Once this tunnel exists, every defecation allows a bit of stool or soiled mucus to pass through the tunnel and eventually appear in a small hole of the skin as a smelly, sometimes blood-stained discharge.
Anal fistulas (precisely fistulae from Latin) mostly originate from Anal Abscesses. And anal abscesses mostly originate from infected anal glands. When an anal abscess develops it is a rather painful, throbbing swelling in or next to the anal opening. It is either drained surgically or sometimes bursts open on the anal skin by itself. The chances are very high – around 80-90% – after an anal abscess has resolved, that an anal fistula will develop.
Anal fistulae can only be cured by surgery. Anal abscess surgery is urgent. Anal fistula surgery is not very urgent, however “sitting long” on an anal fistula can make it more complex.
What signs and symptoms one has with this problem?

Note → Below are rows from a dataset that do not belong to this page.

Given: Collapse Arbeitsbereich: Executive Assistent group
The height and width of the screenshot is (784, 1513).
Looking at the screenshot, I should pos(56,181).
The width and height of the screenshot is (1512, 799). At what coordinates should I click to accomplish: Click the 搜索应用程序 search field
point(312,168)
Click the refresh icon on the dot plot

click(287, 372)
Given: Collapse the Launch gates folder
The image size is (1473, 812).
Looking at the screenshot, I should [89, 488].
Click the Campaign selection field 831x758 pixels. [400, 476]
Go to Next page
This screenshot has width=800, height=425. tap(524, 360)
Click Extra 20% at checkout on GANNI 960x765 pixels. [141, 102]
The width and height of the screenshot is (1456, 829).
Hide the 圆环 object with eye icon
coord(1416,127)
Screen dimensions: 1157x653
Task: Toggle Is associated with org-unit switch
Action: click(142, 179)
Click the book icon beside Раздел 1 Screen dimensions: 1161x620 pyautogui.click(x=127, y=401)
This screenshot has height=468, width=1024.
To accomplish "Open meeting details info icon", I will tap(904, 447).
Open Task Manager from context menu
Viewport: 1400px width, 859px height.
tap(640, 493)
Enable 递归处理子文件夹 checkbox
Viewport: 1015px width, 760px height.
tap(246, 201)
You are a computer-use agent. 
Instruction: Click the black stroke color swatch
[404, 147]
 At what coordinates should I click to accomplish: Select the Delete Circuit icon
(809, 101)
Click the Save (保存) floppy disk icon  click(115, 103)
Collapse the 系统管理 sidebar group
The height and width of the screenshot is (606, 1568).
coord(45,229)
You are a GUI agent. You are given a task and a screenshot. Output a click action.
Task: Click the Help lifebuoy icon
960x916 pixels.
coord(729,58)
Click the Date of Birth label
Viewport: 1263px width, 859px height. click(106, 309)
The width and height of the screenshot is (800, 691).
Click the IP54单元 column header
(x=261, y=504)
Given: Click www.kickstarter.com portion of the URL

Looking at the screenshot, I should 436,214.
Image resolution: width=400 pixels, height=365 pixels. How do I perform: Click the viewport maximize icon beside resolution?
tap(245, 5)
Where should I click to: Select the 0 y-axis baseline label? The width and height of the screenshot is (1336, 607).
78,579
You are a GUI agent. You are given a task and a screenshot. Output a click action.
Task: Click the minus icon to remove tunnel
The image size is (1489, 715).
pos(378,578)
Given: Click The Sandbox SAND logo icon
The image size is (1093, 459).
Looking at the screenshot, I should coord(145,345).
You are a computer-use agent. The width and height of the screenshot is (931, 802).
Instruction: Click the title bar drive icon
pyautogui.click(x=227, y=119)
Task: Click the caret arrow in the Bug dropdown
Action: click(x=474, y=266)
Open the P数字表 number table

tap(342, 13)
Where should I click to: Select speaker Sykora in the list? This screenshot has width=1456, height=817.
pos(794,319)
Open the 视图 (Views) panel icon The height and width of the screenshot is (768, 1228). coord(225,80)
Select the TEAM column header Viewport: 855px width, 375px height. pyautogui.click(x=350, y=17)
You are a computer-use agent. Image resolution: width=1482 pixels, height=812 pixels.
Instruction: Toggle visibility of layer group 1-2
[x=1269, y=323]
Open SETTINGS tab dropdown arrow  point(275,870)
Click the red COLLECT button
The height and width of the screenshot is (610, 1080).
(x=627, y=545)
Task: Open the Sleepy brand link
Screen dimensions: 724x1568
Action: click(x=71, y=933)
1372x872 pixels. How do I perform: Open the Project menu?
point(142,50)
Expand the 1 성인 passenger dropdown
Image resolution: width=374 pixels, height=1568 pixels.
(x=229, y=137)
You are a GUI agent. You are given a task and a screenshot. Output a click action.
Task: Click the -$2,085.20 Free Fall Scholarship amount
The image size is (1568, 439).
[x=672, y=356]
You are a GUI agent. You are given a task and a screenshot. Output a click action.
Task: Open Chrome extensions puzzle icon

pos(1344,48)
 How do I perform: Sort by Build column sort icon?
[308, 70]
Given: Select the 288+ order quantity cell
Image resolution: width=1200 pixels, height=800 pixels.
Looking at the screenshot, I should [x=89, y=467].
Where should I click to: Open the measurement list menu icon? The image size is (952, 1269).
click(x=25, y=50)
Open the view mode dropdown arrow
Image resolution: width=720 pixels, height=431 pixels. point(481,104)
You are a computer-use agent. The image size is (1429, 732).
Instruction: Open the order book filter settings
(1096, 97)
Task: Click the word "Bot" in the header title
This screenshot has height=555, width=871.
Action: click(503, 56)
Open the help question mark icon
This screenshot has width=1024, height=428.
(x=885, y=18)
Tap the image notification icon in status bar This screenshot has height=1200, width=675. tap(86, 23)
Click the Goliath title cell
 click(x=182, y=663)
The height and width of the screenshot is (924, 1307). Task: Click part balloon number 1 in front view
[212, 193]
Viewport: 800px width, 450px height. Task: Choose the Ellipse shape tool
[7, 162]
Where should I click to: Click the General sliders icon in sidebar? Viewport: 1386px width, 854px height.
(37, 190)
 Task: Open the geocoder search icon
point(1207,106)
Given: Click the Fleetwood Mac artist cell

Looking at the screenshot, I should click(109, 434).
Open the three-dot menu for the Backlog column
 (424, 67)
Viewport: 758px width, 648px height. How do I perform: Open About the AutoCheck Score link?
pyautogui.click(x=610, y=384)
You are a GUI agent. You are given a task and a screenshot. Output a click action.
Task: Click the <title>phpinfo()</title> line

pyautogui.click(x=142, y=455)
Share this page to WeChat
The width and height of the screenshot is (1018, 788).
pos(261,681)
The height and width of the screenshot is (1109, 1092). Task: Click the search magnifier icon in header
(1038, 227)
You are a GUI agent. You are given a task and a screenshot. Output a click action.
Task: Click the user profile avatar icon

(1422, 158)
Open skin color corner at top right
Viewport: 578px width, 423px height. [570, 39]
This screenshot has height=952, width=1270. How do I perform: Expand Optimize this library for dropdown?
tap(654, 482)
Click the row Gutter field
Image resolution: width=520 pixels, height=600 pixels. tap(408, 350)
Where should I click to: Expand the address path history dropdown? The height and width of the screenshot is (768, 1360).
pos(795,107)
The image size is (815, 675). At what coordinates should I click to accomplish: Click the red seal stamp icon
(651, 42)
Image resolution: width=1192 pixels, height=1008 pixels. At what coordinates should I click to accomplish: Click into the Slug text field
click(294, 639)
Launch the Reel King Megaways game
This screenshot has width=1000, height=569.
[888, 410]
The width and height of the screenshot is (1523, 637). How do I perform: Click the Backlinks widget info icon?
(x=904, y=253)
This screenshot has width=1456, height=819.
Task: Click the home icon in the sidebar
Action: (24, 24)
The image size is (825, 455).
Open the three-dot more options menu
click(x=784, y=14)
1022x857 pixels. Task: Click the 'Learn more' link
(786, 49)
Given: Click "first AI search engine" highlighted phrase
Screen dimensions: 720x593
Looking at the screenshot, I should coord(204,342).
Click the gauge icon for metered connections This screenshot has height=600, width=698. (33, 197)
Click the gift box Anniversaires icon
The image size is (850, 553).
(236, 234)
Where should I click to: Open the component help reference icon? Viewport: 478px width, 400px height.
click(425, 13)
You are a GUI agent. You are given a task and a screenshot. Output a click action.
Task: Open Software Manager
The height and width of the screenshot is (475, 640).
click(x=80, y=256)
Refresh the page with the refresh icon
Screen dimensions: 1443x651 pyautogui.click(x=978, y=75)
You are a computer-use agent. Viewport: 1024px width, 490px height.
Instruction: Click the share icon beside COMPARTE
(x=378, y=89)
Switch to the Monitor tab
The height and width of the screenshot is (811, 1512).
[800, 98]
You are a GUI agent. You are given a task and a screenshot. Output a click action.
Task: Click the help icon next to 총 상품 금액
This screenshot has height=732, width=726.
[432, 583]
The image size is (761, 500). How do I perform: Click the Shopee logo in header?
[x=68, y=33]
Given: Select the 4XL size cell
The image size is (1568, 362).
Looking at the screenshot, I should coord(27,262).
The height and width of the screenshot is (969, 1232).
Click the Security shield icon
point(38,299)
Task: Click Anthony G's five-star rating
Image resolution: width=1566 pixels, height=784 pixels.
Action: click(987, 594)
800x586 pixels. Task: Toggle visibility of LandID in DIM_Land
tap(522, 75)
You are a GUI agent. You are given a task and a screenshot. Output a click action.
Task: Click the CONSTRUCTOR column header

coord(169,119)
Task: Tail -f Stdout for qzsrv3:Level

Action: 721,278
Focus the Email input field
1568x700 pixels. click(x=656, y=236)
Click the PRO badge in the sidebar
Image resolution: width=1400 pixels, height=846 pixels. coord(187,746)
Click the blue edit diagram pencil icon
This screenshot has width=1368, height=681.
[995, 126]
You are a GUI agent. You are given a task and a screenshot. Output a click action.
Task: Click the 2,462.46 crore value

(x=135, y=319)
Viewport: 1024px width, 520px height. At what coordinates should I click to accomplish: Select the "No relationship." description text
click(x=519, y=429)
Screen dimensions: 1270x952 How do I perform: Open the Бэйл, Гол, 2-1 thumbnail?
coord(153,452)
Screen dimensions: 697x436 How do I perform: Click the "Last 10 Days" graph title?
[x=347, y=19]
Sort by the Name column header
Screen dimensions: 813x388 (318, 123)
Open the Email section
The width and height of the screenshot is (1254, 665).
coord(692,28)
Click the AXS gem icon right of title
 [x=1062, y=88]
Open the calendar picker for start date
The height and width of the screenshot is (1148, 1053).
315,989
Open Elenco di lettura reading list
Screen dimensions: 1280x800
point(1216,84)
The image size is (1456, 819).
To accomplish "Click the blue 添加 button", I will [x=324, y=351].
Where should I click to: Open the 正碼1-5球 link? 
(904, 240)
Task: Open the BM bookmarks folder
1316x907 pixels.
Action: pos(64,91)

Anal abscess is a very painful condition. Often the patient feels a vague lump through the skin and the skin over the abscess become reddish. However sometimes (typically with inter-sphincteric abscesses) there is only pain, no other signs or symptoms.
Anal fistulae are not painful. The acute inflammation settled. There is a chronic inflammation, which is already walled off by the immune system; this wall is the wall of the fistula tract. The only sign is a small amount of smelly, purulent (pus containing), sometimes a little blood stained fluid emptying on a small skin hole near the anal opening.
Anal abscess and anal fistula can alternate: when the skin hole heals over it turns into abscess again, with pain, then it bursts open, the pain settles and discharge starts again.